TESTO FORNITO:
━━━━━━━━

Matteo 9, 9-13
9 Andando via di là, Gesù vide un uomo, seduto al banco delle imposte, chiamato Matteo, e gli
disse: «Seguimi». Ed egli si alzò e lo seguì. 10 Mentre Gesù sedeva a mensa in casa, sopraggiunsero
molti pubblicani e peccatori e si misero a tavola con lui e con i discepoli. 11 Vedendo ciò, i farisei
dicevano ai suoi discepoli: «Perché il vostro maestro mangia insieme ai pubblicani e ai
peccatori?». 12 Gesù li udì e disse: «Non sono i sani che hanno bisogno del medico, ma i
malati. 13 Andate dunque e imparate che cosa significhi: Misericordia io voglio e non sacrificio.
Infatti non sono venuto a chiamare i giusti, ma i peccatori».
Ascoltiamo la Parola
«Sia fatta la tua volontà». Ci capita spesso di ripetere questa e altre invocazioni del Padre nostro
senza pensare troppo alle parole. Ma qui l’oggetto della richiesta è davvero impegnativo: la volontà
di Dio. Si può sapere di che cosa parliamo? Nel vangelo di Matteo – dove si trova il testo del Padre
nostro – gli indizi per cercare una risposta non mancano. Uno lo troviamo qui, nel racconto della
vocazione del pubblicano Matteo: «è la misericordia che io voglio, non il sacrificio». A cui si
collega il detto di Gesù di essere venuto a chiamare i peccatori. Chiamando Matteo e sedendosi a
tavola con i peccatori, Gesù compie la volontà del Padre: il Dio da lui rivelato – coi gesti e le parole
– è un Dio che prende a cuore la condizione dei miseri, dei perduti, offrendo loro la gioia di un
perdono immeritato e l’occasione di cominciare una vita nuova. I giudei osservanti dovevano
evitare il contatto impuro coi peccatori per offrire il culto; ora invece il culto è gradito a Dio solo se
esprime una vita che riconosce e risolleva la dignità di chi è perduto, escluso, scartato. È lungo
questa strada, con pazienza e in modo discreto, attraverso il cuore di tanti peccatori perdonati e
restituiti alla vita, che la volontà di Dio trova il modo di «farsi» e questa storia, segnata dal male,
viene redenta. «Come in cielo, così in terra».

━━━━━━━━

ESTRATTO DEI DATI:
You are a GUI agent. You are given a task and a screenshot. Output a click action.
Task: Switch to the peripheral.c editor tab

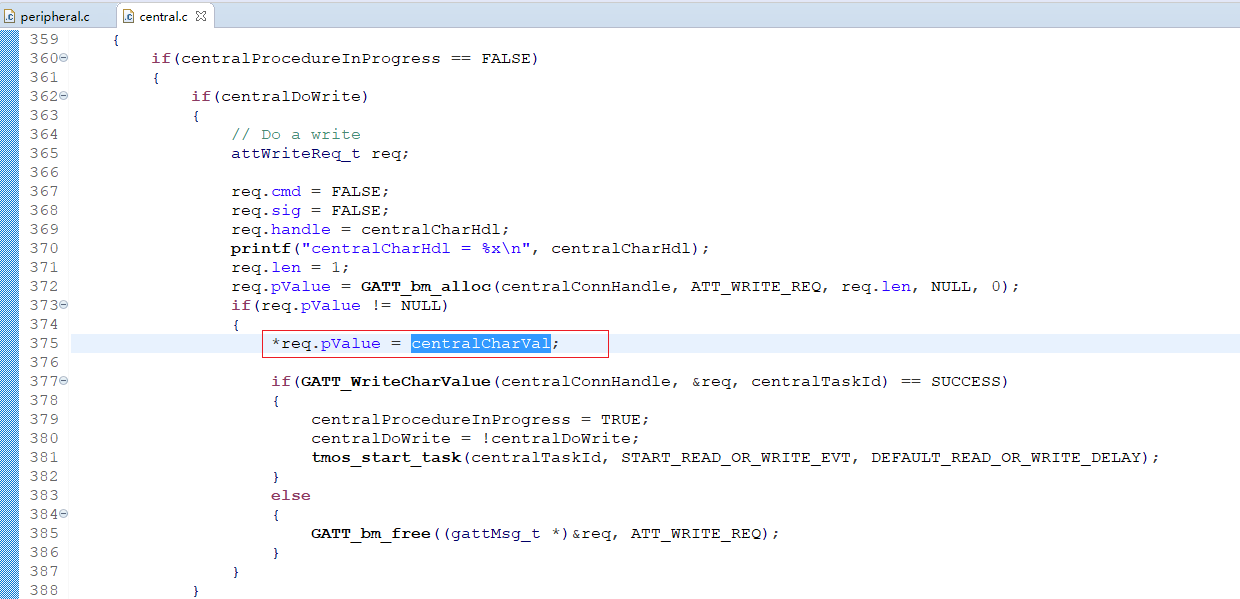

━━━━━━━━

ESERCIZI PROPOSTI:
1/ Nel testo sulla vocazione di Matteo, dove era seduto l'uomo chiamato Matteo quando Gesù lo vide?
2/ Riassumi in due frasi il testo sulla vocazione di Matteo.

SOLUZIONI PER ESERCIZIO:
1/ Al banco delle imposte.

2/ Gesù chiama il pubblicano Matteo e siede a tavola con pubblicani e peccatori, rispondendo ai farisei che non sono i sani ad aver bisogno del medico e che egli vuole misericordia e non sacrificio. Il commento collega l'episodio all'invocazione «Sia fatta la tua volontà» del Padre nostro e spiega che la volontà di Dio è prendersi a cuore i miseri e i perduti, offrendo loro un perdono immeritato e l'occasione di una vita nuova.